Quel chemin pour s’aventurer au libertinage ? #1

En couple depuis une quinzaine d’années, nous nous sommes rencontrés à 20 ans lorsque nous étions tous deux étudiants. Dès lors, nous avons grandi côte à côte, empruntant le même chemin.

C’est mon premier vrai petit ami. La première personne à qui je dis « je t’aime ». Après une ou deux brèves expériences sexuelles peu intéressantes, c’est aussi la personne avec qui je découvre ma sexualité.

Je suis d’abord timide, pour ne pas dire « coincée ». Au départ, je suis silencieuse tout au long de l’acte, ça le perturbe. Il s’imagine que je ne prends pas de plaisir. On en parle au bout de quelques semaines et ça ressemble à une première dispute. Une dispute saine qui améliore progressivement la situation. Je ne me souviens plus précisément, mais on fait rapidement nos curieux. On essaie des choses que l’on ne refera plus du tout, ou plus pendant des années, comme s’attacher, manger l’un sur l’autre, se bander les yeux, se planquer en forêt. C’est avant tout plus ludique que sensuel.

Nos études nous amènent à avoir régulièrement de longs mois de relation à distance mais aussi à habiter ensemble rapidement, après quelques mois passés ensemble. On se sent sûrs de nous. Pas de questionnement, tout est évident.

On est parti pour durer. Et notre sexualité évolue au gré des périodes. On connaît de longs moments où il ne se passe pas grand-chose, ou le minimum vital. Régulièrement, on prend le temps de s’en parler.

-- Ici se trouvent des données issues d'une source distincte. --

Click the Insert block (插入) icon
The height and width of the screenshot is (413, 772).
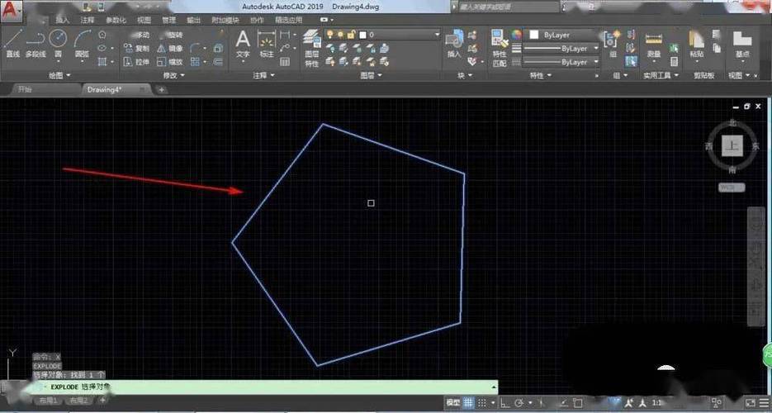pyautogui.click(x=454, y=43)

On s’accorde sur le fait que l’on pourrait et devrait un peu plus se motiver, que c’est comme le sport. On est content les fois où l’on s’y met mais le plus difficile est de mettre le pied à l’étrier. C’est un sujet qui revient souvent. Mais il ne nous met pas en danger car on est en accord. On en discute et on est prêt à améliorer la situation, même si des fois on reporte le sujet à plus tard.

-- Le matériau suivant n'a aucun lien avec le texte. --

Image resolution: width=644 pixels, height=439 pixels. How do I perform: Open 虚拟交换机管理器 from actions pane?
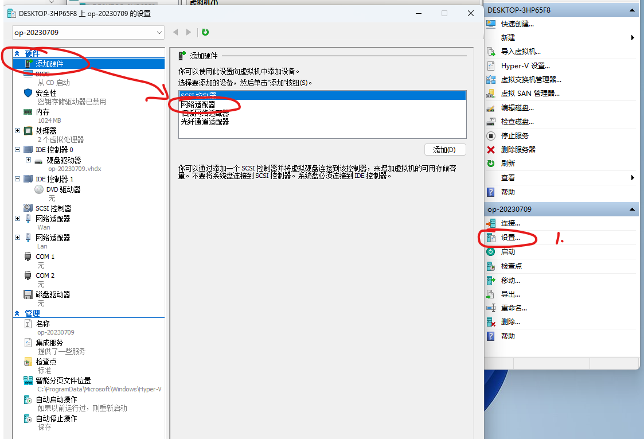pos(530,80)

On a des périodes où l’on se « réveille » et surtout, quand on s’y met, c’est toujours bon. Mais là où cela devient plus intéressant de mon point de vue, c’est lorsque l’on cherche à avoir un enfant. Oui, c’est tard, plus de 10 années après le début de notre relation. Cela ne veut pas dire que rien d’intéressant ne s’est passé avant. Néanmoins j’identifie cette période comme un tournant de notre sexualité.

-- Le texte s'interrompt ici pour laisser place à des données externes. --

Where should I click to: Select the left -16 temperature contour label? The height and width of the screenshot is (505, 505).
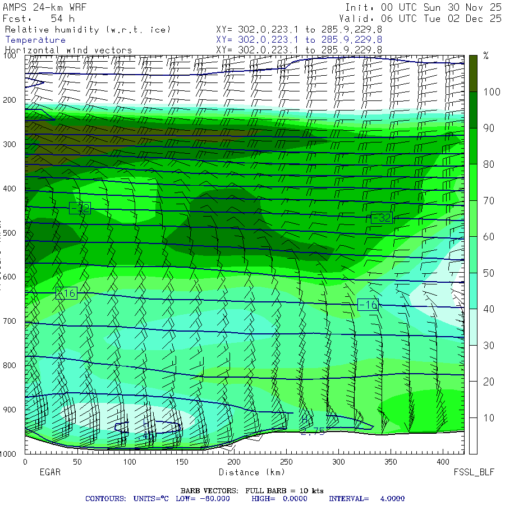pyautogui.click(x=66, y=293)
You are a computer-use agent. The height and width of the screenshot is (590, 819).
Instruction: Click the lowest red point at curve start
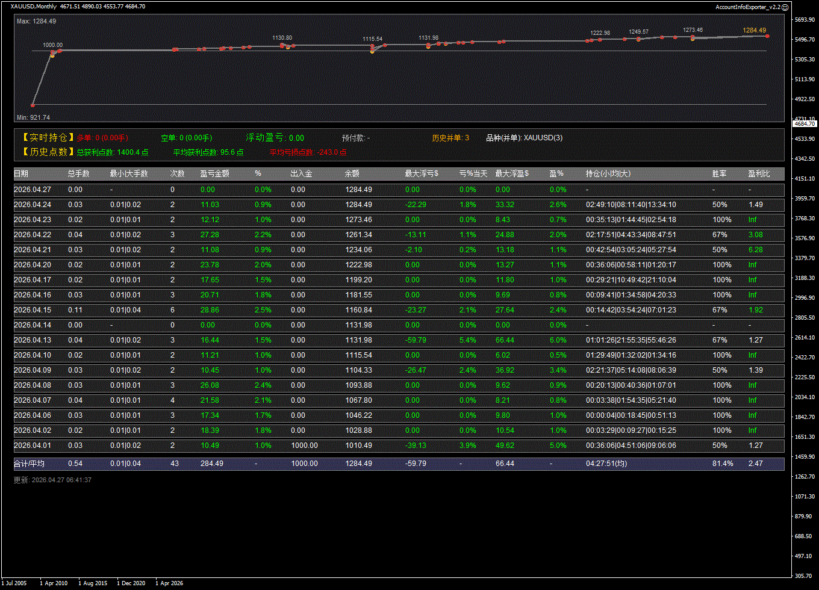coord(33,105)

De la même façon que si l’on avait pris un abonnement à la salle de sport engageant, on se motive régulièrement à baiser et à aller jusqu’à la pénétration. Oui, c’est une de nos particularités qui vaudra certainement un article dont j’imagine déjà le titre provocateur “baise-t-on comme des lesbiennes ?”. Et on baise joyeusement, spontanément, tout en variations mais surtout, ce qui est plus nouveau : rapidement et efficacement.

Je me rappelle en particulier ces vacances au soleil, ce grand hôtel dans lequel on s’est baladé, du balcon où on a pris le soleil, de cet autre balcon où l’on s’est rafraichi la nuit. Et de cette complicité entre nous. De nous sentir en mouvement, toujours en train d’évoluer.